### Questions to answer:
a) List every HTML attribute that appears in the code of the execCommand write-up.
b) According to the execCommand write-up, where does the content end up inserted when the call is triggered from an iframe on a different origin?
c) Pick up the execCommand write-up at its final line and continue it.

### Excerpt provided:
-------------------------
This one surprised me. The document.execCommand('InsertImage', true) call, when triggered from an iframe on a different origin, ends up inserting content into the parent document rather than the iframe’s own document. I don’t consider it a critical issue by itself, but it demonstrates that execCommand was not properly scoped to the document that owned the selection.

<!-- I_SHOULD_BE_IN_A_DIFFERENT_DOMAIN.html (served from a different origin) -->
<input type="button" value="MouseOver Me" onmouseover="document.execCommand('InsertImage', true);">
<!-- index.html (the attacker's page) -->
<iframe src="http://www.iframe.com/crash/09/_PoCs/InsertImage/I_SHOULD_BE_IN_A_DIFFERENT_DOMAIN.html"
-------------------------
### Data listing:
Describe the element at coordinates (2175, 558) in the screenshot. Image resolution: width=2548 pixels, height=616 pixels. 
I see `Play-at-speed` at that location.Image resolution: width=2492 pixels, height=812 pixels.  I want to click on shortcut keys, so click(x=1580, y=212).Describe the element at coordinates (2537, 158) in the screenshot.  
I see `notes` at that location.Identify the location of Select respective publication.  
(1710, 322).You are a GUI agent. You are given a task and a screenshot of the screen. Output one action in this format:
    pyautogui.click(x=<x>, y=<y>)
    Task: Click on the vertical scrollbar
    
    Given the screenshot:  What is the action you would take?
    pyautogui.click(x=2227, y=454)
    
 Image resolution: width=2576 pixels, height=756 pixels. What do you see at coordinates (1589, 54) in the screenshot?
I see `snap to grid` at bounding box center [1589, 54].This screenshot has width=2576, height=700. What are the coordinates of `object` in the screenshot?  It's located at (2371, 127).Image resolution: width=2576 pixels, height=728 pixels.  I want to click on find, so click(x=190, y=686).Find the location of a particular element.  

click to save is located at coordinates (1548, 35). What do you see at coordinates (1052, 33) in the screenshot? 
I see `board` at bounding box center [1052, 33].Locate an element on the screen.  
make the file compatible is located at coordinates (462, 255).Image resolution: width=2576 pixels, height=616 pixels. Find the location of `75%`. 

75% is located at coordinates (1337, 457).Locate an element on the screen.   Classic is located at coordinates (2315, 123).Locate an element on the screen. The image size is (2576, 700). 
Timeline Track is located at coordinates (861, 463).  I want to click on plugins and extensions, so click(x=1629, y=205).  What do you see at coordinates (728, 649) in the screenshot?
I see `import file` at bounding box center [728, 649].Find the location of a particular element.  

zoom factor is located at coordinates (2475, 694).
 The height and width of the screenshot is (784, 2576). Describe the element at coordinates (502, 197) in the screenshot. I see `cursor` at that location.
-------------------------
### Results of the tasks:
a) type, value, onmouseover, src

b) It ends up inserted into the parent document rather than the iframe's own document.

c)
        width="90%" height="70%"></iframe>

Mousing over the button in the cross-origin iframe opens the InsertImage dialog. Whatever image URL is typed ends up inserted into the parent document, which belongs to the attacker’s origin — not the iframe’s. The deeper issue is that execCommand could still reach across document boundaries in ways that bypassed the same-origin policy.

Found during my years at Microsoft (2006–2014). These bugs were patched long ago — shared here as a historical record for learning purposes.